Windows grants the user the more restrictive of the two permission sets. A user with Full Control share permission but Read-only NTFS permission gets Read-only access. A user with Change share permission and no NTFS permission gets no access.

Share Permissions

Share permissions have three levels: Read, Change, and Full Control. Right-click a folder > Properties > Sharing tab > Advanced Sharing > Permissions to configure them.

  • Read: View files and subfolders, open files, run programs
  • Change: Everything in Read, plus create files, modify files, delete files
  • Full Control: Everything in Change, plus change NTFS permissions and take ownership

The recommended practice is to set share permissions to Everyone: Full Control and control actual access entirely through NTFS permissions. This eliminates confusion caused by two overlapping permission systems and makes auditing simpler.

NTFS Permissions

NTFS permissions are more granular. Right-click a folder > Properties > Security tab to manage them. The standard permissions:

  • Full Control: All permissions including changing ACLs and taking ownership
  • Modify: Read, write, execute, and delete files and subfolders
  • Read & Execute: View and run files, traverse folders
  • List Folder Contents: View folder and file names only
  • Read: View file contents and attributes
  • Write: Create files, write to files, modify attributes — but not read existing content

Clicking Advanced shows the full Access Control List (ACL) with explicit and inherited permissions, the owner, and effective access for any user.

Inheritance

By default, NTFS permissions flow down from parent folders to child folders and files — this is inheritance. A permission set on D:Data automatically applies to all files and subfolders within. You can disable inheritance on a specific subfolder (right-click > Properties > Security > Advanced > Disable Inheritance) and either convert existing permissions to explicit entries or remove all inherited permissions — useful when a department subfolder needs different permissions from its parent.

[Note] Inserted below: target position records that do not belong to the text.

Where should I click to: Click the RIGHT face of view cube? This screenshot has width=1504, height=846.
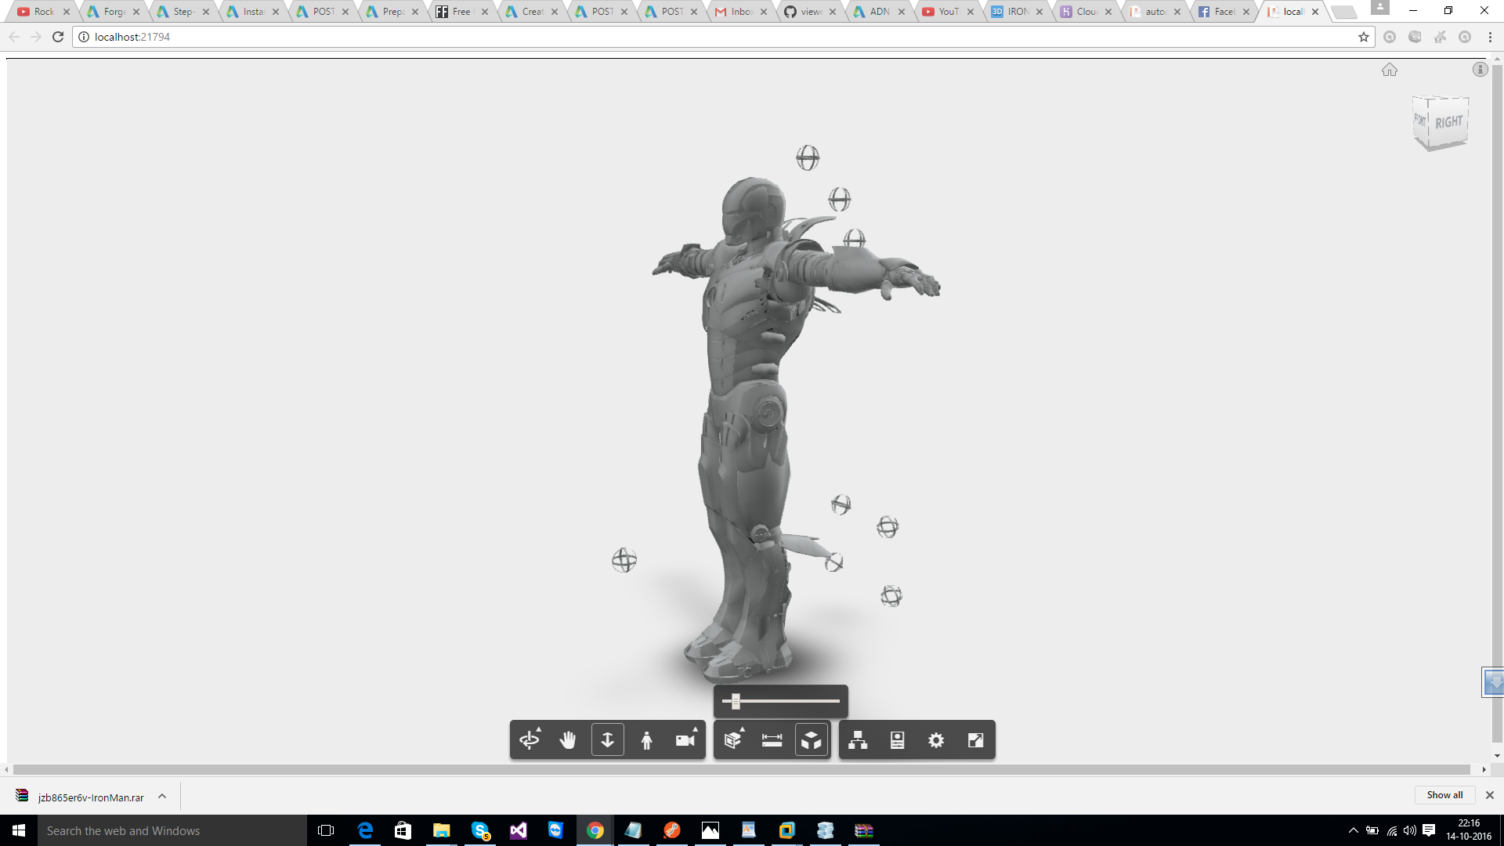click(x=1449, y=122)
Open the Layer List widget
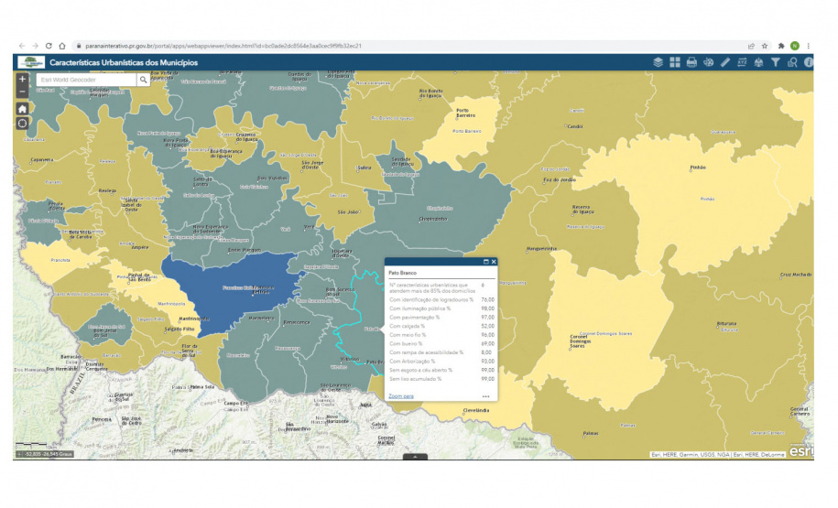 point(658,62)
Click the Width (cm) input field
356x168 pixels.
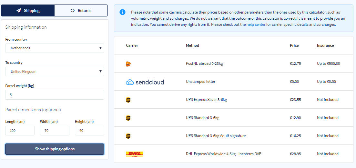click(x=55, y=131)
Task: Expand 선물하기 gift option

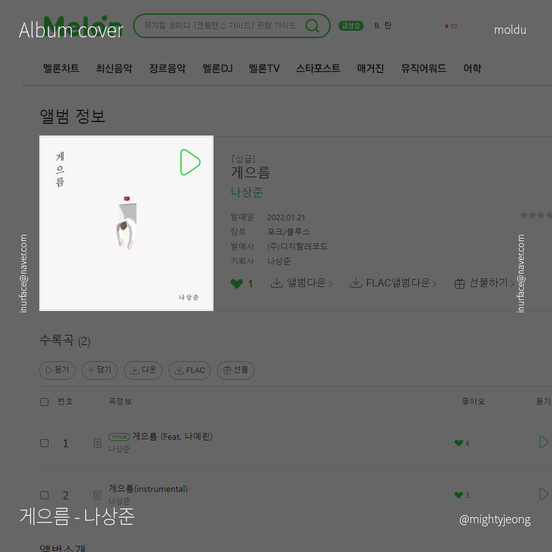Action: coord(485,283)
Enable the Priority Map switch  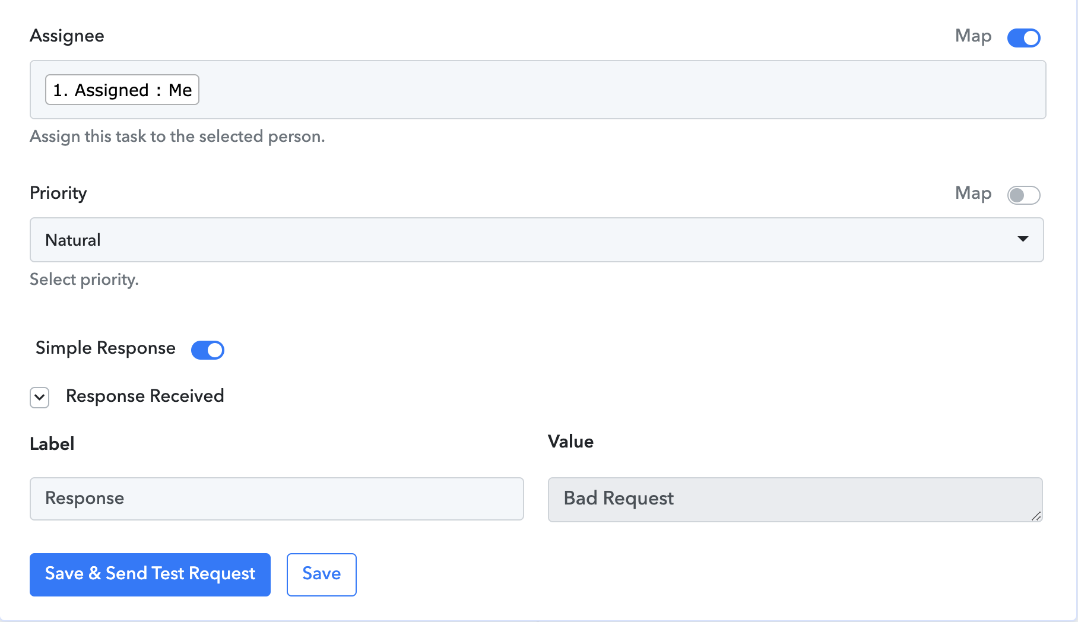(x=1023, y=195)
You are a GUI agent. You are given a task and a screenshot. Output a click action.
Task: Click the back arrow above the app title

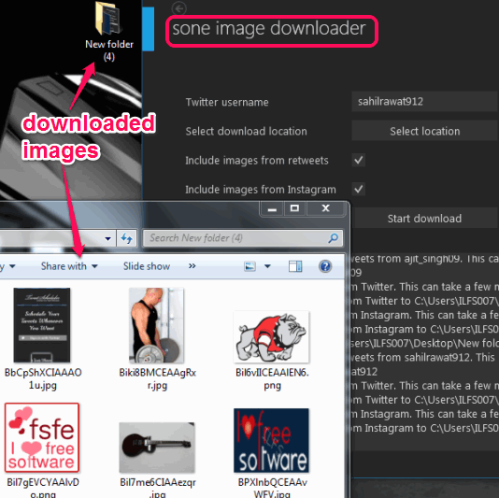coord(179,8)
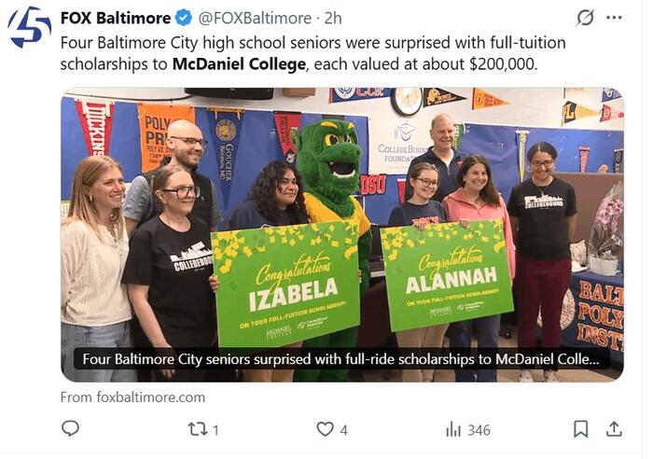
Task: Click the @FOXBaltimore handle
Action: (255, 18)
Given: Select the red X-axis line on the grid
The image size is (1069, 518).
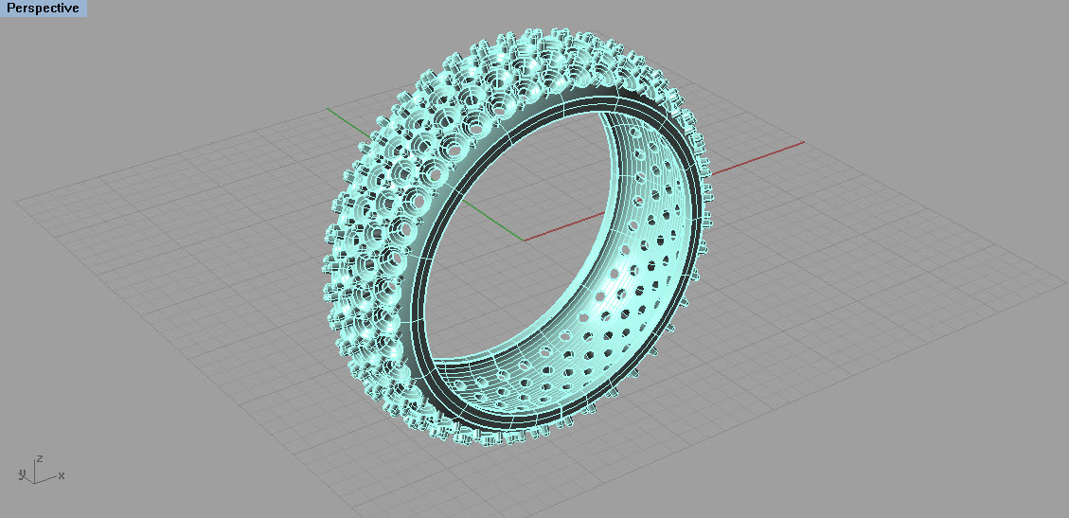Looking at the screenshot, I should click(x=757, y=158).
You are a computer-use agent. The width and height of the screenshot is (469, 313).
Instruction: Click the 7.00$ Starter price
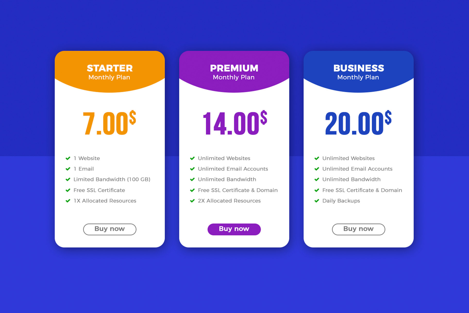click(x=109, y=123)
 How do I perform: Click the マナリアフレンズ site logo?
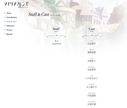coord(16,5)
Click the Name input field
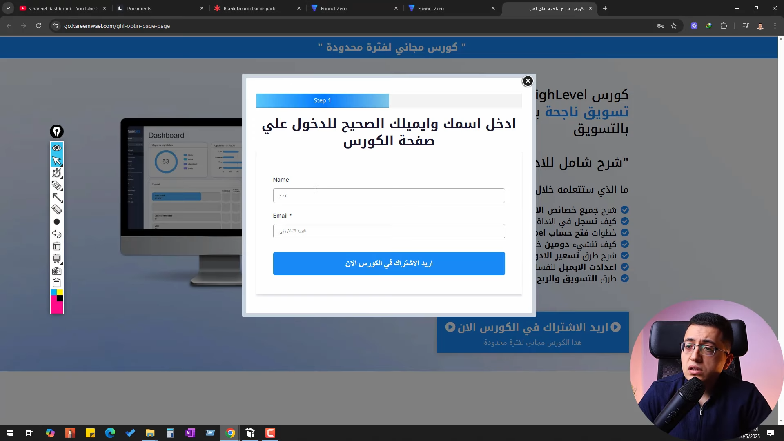The height and width of the screenshot is (441, 784). [x=389, y=196]
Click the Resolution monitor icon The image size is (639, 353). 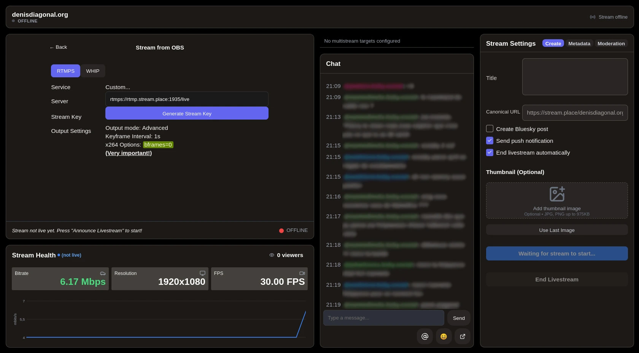(202, 273)
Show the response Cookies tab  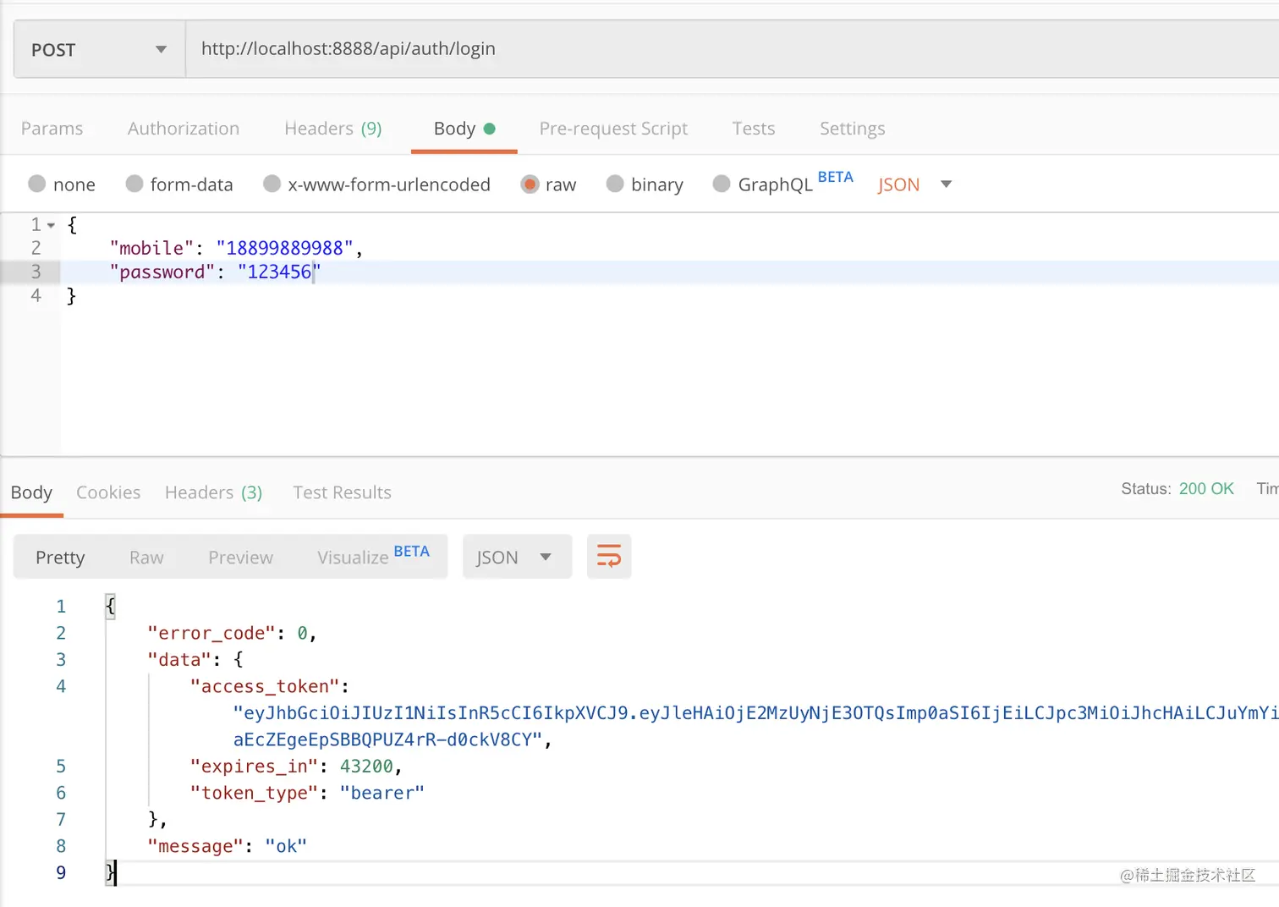pos(108,492)
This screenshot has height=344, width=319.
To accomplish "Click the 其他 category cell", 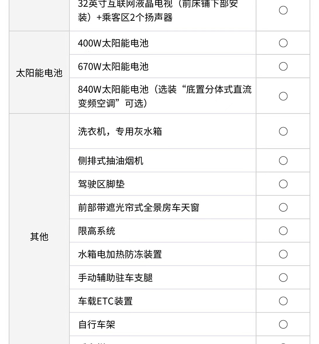I will [39, 237].
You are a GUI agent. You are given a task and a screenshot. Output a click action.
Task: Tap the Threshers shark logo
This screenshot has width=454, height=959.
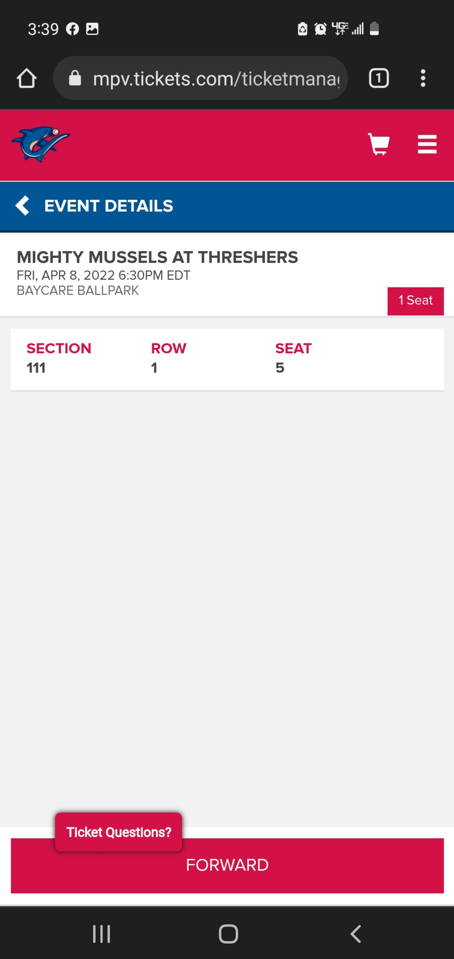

Effective Permissions and the Combination Rule

When a user belongs to multiple groups with different NTFS permissions on the same folder, their effective NTFS permission is the union of all group permissions (most permissive wins) — except for Deny, which always overrides Allow. Deny is a sledgehammer: use it sparingly. Removing a user from a group is almost always a better approach than adding a Deny permission.

Check a user's effective permissions in the Security tab > Advanced > Effective Access. Enter a username and click View effective access to see exactly what they can do.

Best Practice: The AGDLP Model

Never assign NTFS permissions directly to user accounts. Use the AGDLP model:

  1. Place user Accounts into Global security groups (e.g., Finance-Staff)
  2. Place Global groups into Domain Local groups (e.g., Finance-Data-Modify)
  3. Assign Permissions (NTFS) to the Domain Local group

This model scales cleanly. When an employee joins or leaves a department, you change one group membership. You never touch the folder permissions.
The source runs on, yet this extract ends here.